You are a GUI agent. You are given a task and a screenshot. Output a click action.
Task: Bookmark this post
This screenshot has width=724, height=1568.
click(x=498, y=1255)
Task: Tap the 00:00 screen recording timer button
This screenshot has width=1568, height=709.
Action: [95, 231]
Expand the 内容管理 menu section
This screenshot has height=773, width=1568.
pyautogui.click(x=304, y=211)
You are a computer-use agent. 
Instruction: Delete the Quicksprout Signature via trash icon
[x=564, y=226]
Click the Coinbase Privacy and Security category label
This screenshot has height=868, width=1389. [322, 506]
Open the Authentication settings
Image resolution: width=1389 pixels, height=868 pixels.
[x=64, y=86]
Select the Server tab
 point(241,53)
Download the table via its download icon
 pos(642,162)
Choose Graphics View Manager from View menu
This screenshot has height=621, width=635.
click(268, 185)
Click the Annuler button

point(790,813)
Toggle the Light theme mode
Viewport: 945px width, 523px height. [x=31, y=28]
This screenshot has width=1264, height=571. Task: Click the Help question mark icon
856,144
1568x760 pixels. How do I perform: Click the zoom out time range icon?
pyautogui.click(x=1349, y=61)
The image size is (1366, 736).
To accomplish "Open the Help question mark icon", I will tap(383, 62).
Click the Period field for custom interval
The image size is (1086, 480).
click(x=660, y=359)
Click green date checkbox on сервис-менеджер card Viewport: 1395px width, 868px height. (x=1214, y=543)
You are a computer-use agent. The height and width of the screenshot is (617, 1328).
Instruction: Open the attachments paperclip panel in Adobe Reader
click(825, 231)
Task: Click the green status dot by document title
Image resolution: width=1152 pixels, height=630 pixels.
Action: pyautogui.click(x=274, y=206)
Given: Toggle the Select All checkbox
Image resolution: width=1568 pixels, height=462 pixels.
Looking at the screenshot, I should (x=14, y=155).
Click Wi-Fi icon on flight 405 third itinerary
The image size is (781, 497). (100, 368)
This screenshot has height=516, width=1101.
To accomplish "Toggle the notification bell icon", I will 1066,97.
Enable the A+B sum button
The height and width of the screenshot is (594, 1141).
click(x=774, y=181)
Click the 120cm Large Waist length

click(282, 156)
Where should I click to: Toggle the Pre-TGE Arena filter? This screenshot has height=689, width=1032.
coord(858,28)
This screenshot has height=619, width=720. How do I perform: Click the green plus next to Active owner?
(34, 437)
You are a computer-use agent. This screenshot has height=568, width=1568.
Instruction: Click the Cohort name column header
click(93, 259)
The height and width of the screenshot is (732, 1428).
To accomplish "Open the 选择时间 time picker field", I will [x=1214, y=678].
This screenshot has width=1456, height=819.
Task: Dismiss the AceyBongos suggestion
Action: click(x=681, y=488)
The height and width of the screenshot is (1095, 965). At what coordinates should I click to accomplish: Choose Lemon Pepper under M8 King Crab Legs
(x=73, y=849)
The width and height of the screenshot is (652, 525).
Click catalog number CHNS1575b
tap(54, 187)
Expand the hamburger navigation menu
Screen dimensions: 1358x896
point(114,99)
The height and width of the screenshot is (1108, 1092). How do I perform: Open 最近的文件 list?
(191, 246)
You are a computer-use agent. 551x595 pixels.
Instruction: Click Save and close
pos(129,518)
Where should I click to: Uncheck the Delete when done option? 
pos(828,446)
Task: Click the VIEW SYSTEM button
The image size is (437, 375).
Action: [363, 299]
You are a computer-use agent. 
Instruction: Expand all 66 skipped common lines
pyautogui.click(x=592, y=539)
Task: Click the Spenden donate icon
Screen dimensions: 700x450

────

» Problem statement: Copy out again, word for word, the part of the material that opens with the line containing "Click the Period field for custom interval" and closes with the line containing "click(825, 231)", both of those lines included.

» Problem solution:
Click the Period field for custom interval
The image size is (1086, 480).
click(x=660, y=359)
Click green date checkbox on сервис-менеджер card Viewport: 1395px width, 868px height. (x=1214, y=543)
You are a computer-use agent. The height and width of the screenshot is (617, 1328).
Instruction: Open the attachments paperclip panel in Adobe Reader
click(825, 231)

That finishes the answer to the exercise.